↓

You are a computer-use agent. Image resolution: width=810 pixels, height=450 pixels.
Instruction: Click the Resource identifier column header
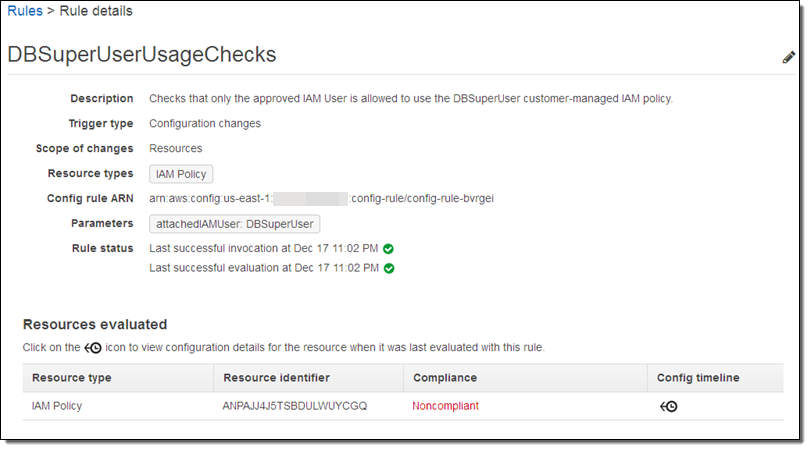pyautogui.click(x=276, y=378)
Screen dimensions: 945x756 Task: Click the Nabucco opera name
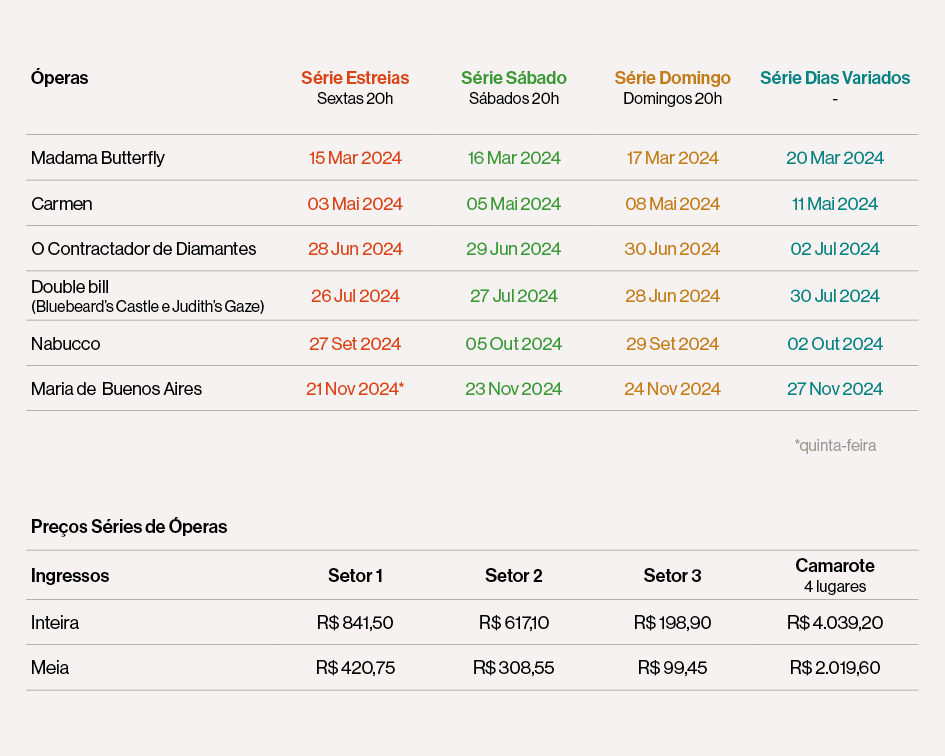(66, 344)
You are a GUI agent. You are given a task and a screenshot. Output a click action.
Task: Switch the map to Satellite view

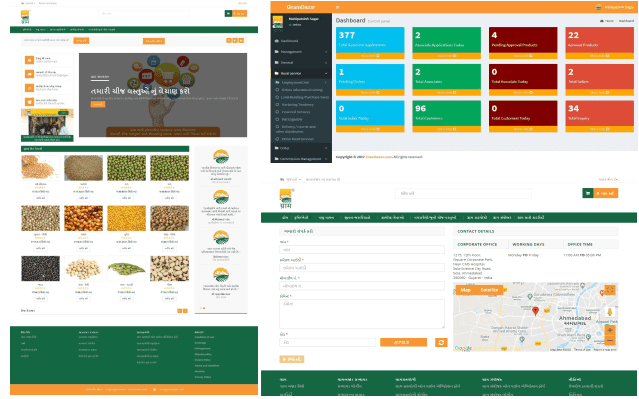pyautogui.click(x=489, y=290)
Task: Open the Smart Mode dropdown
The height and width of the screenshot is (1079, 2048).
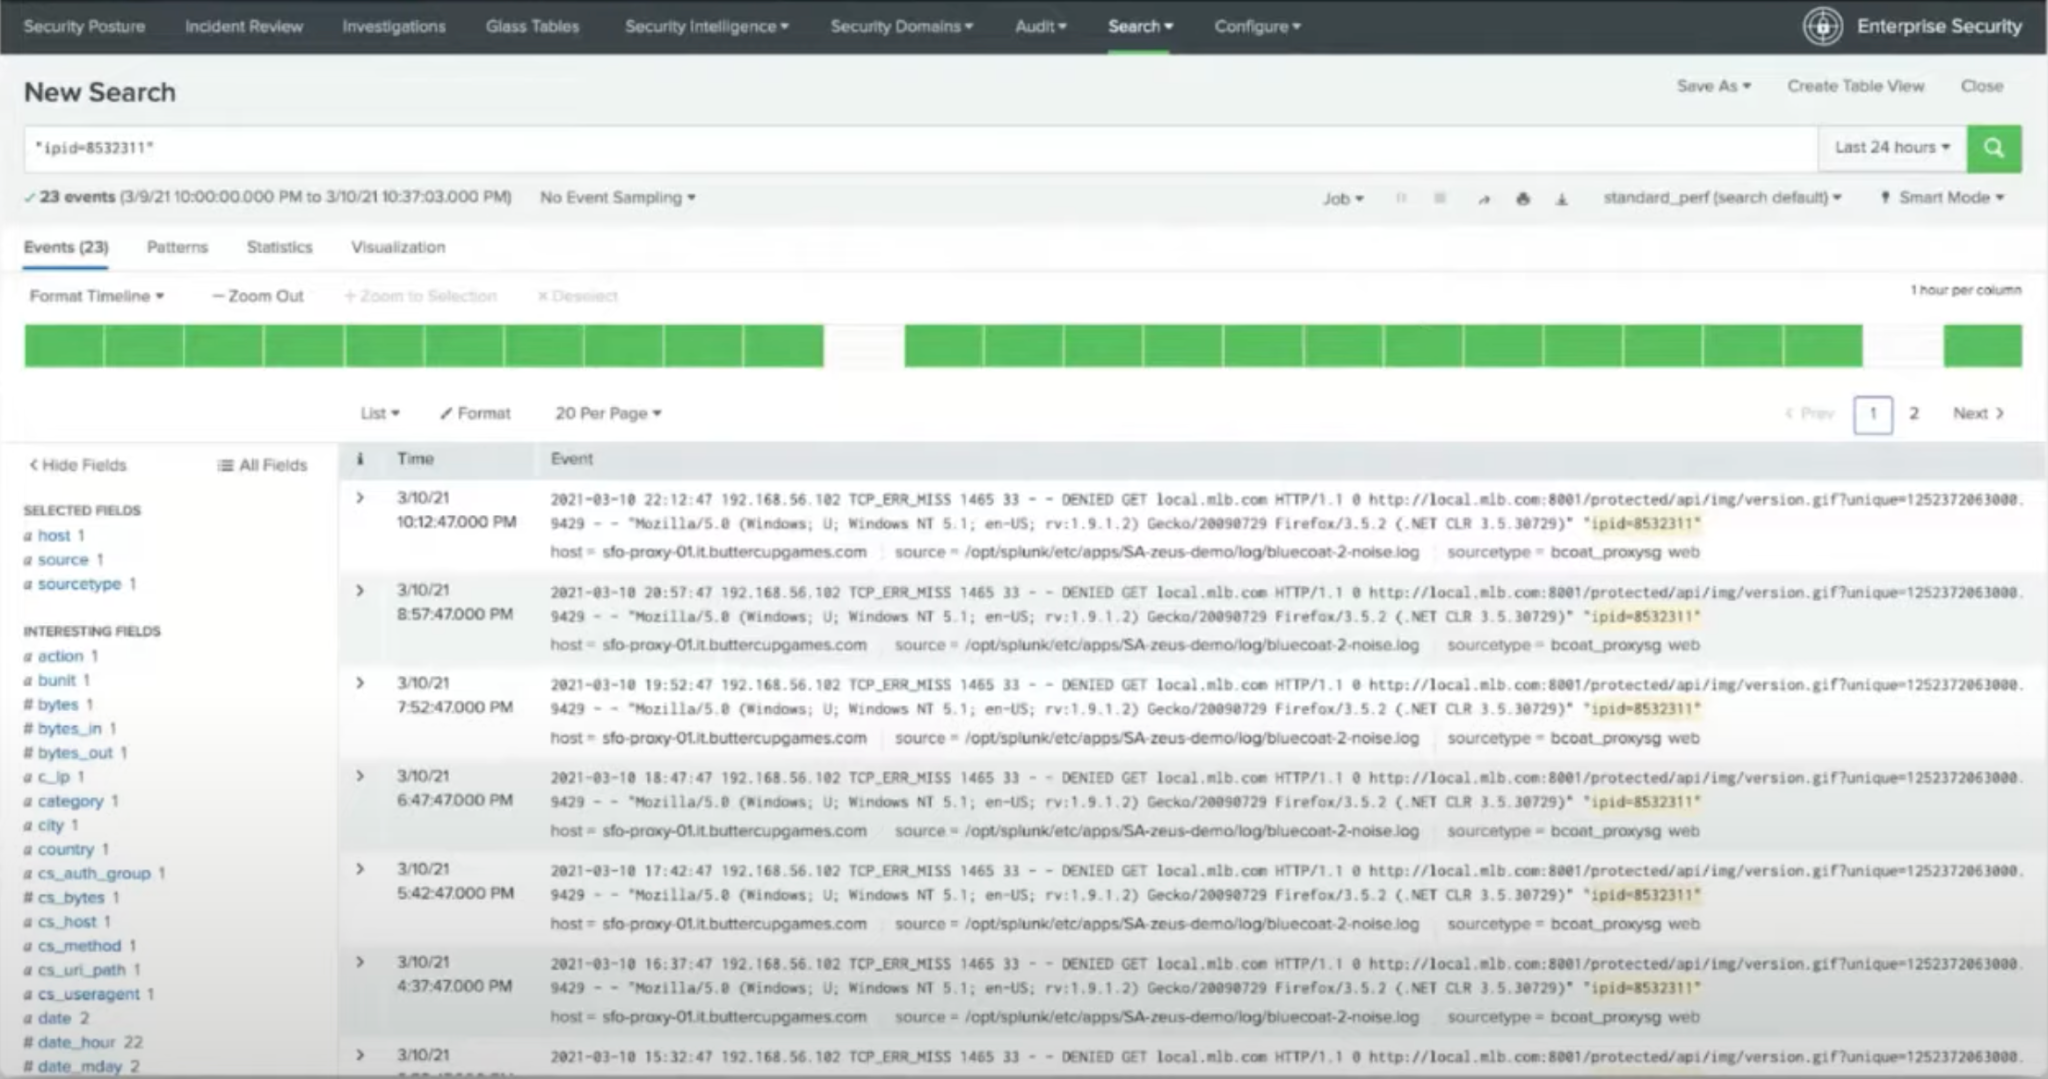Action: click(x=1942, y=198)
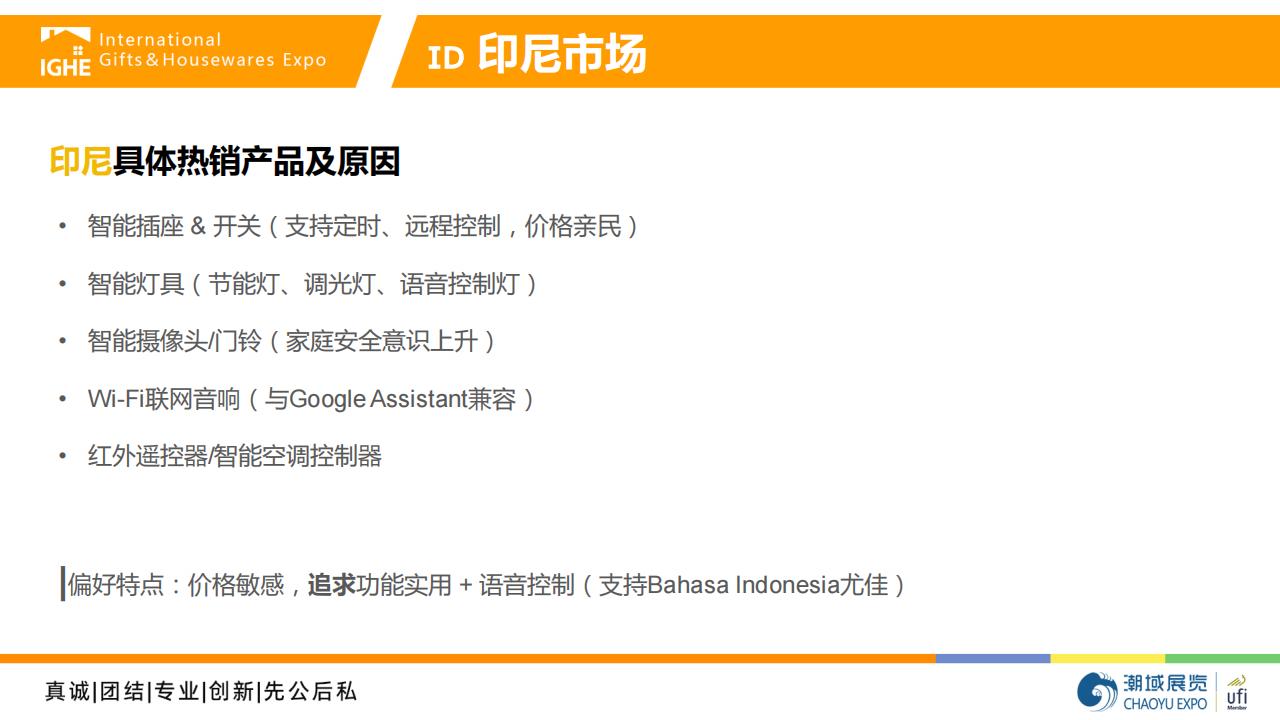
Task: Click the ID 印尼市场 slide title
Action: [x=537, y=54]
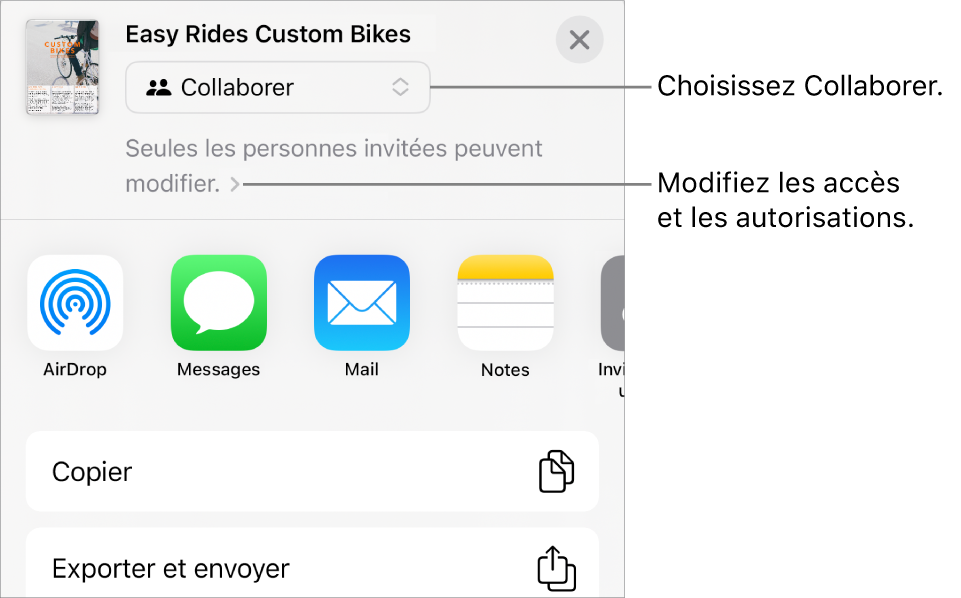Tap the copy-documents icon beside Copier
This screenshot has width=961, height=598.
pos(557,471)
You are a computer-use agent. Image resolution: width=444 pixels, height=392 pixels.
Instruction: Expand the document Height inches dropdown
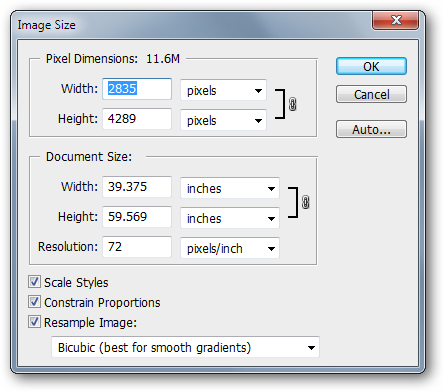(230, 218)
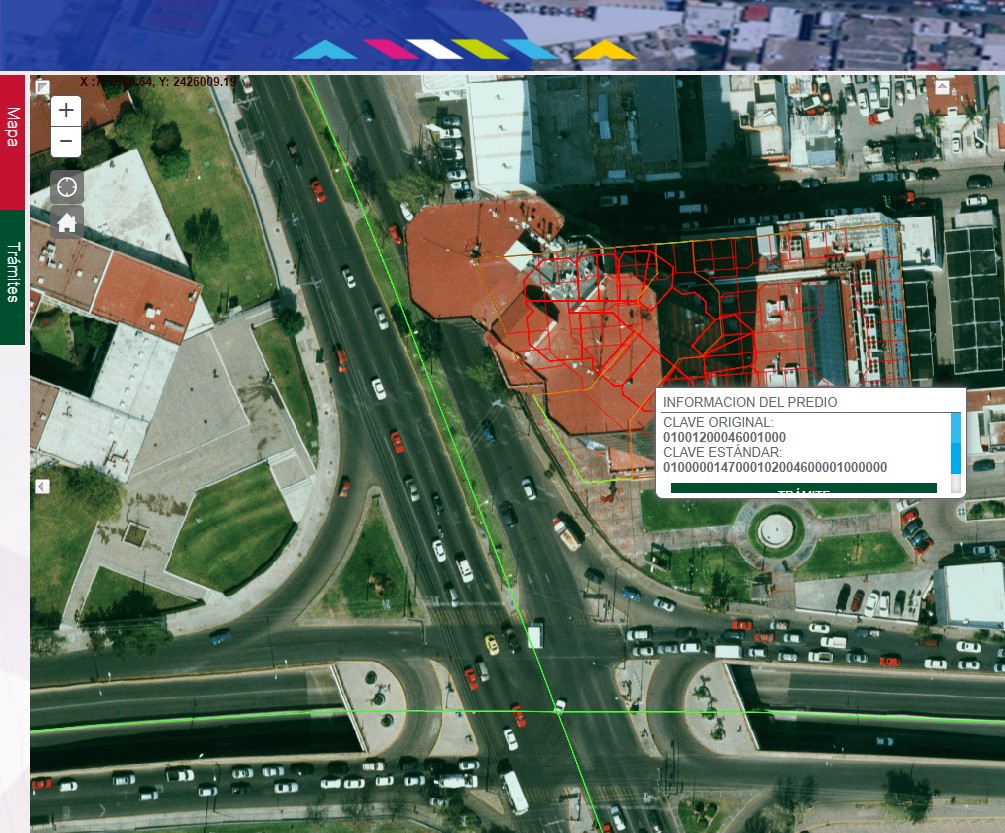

↑

* Your goal: Because the pictures are not wanted, retype only the text of every record, exactly as given.

* Response box:
You are a computer-use agent. Image resolution: width=810 pixels, height=450 pixels.
Instruction: Click the Resource identifier column header
pyautogui.click(x=276, y=378)
Screen dimensions: 945x756 Task: Click the Nabucco opera name
(66, 344)
You are a GUI agent. You are given a task and a screenshot. Output a click action.
Task: Switch the map to Satellite view

pyautogui.click(x=489, y=290)
Task: Open the Smart Mode dropdown
The height and width of the screenshot is (1079, 2048).
Action: click(x=1942, y=198)
Task: Click the ID 印尼市场 slide title
Action: [x=537, y=54]
Tap the copy-documents icon beside Copier
This screenshot has width=961, height=598.
pos(557,471)
You are a computer-use agent. Image resolution: width=444 pixels, height=392 pixels.
Instruction: Expand the document Height inches dropdown
(230, 218)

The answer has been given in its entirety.